→ Provided information

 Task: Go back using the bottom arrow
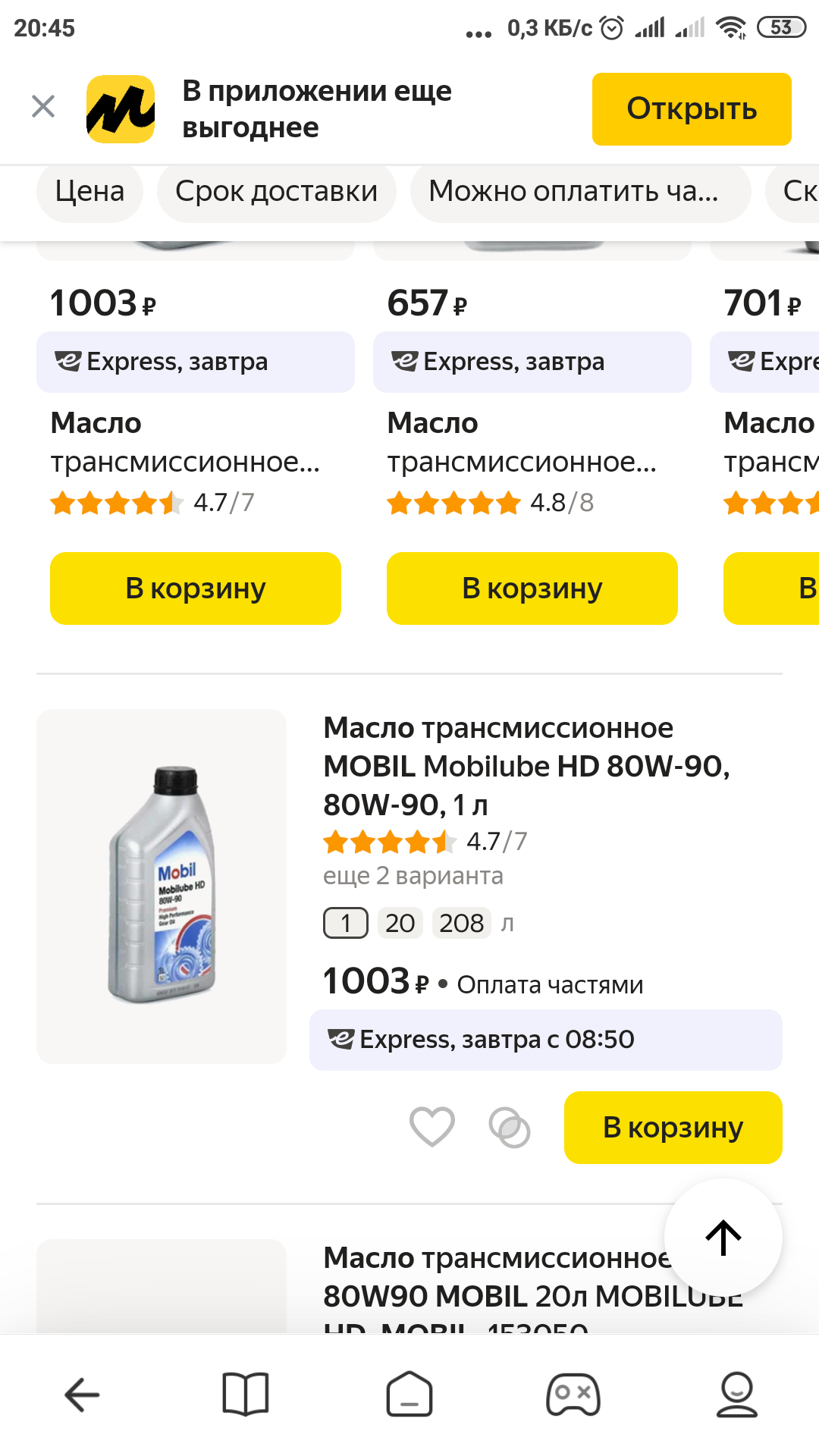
==
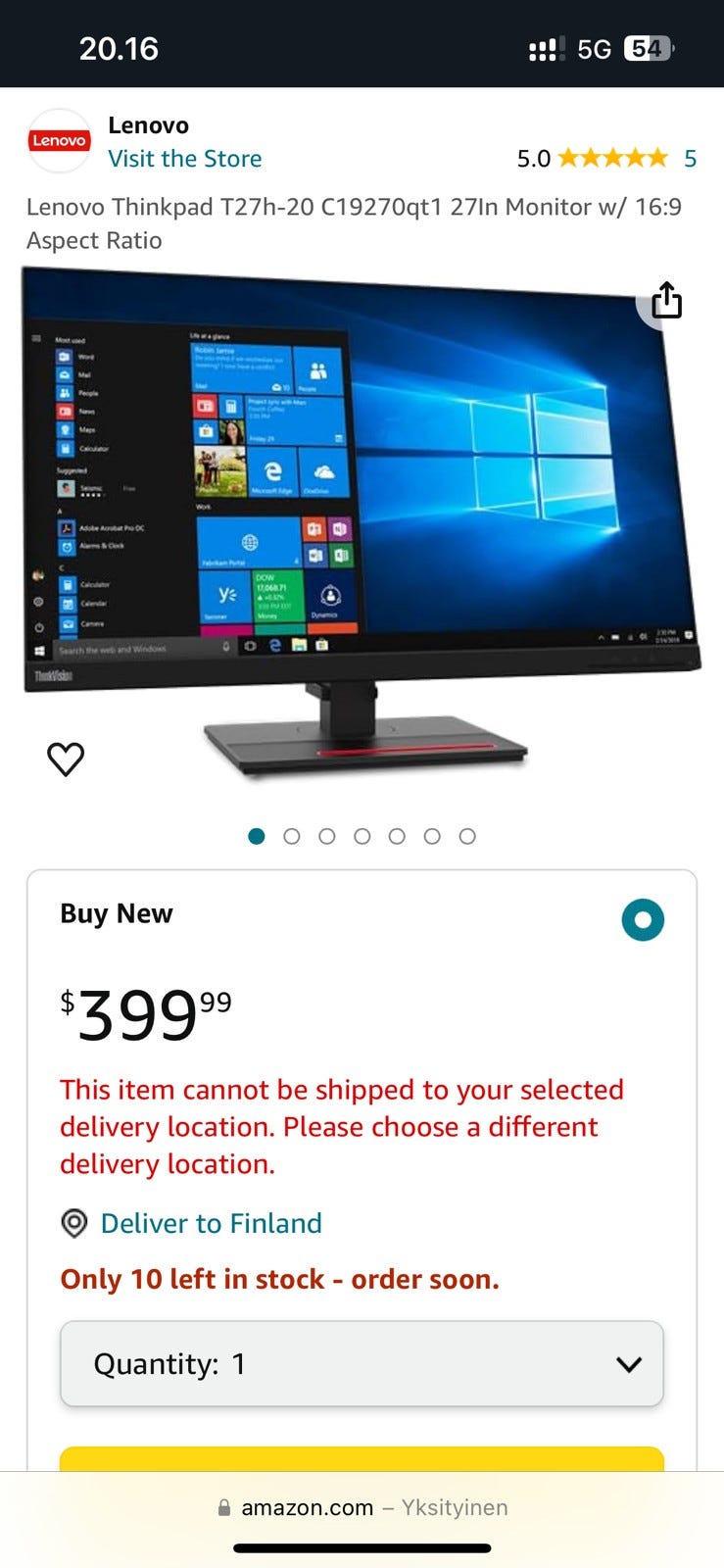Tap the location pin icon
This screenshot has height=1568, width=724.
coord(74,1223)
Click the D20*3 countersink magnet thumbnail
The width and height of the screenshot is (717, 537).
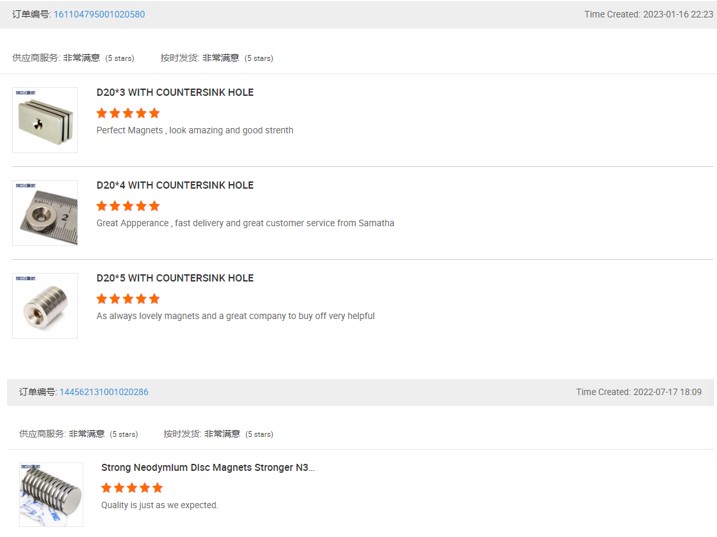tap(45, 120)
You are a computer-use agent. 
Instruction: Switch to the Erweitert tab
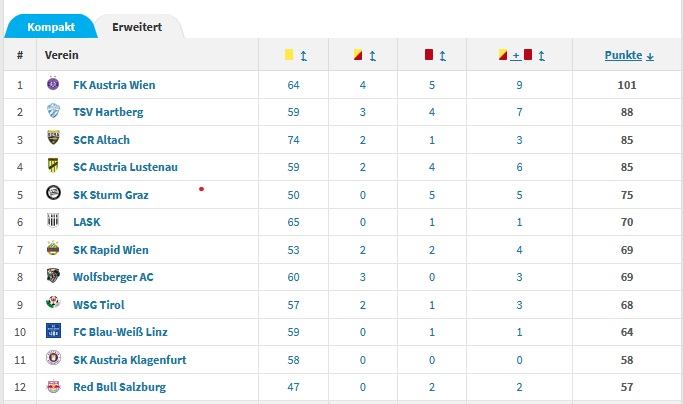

→ What is expected
For this exercise, output exactly the lines above from the line with "You are a computer-use agent." to the line with "Instruction: Switch to the Erweitert tab", counting both, and leave out the rest.

→ Result of this task
You are a computer-use agent. 
Instruction: Switch to the Erweitert tab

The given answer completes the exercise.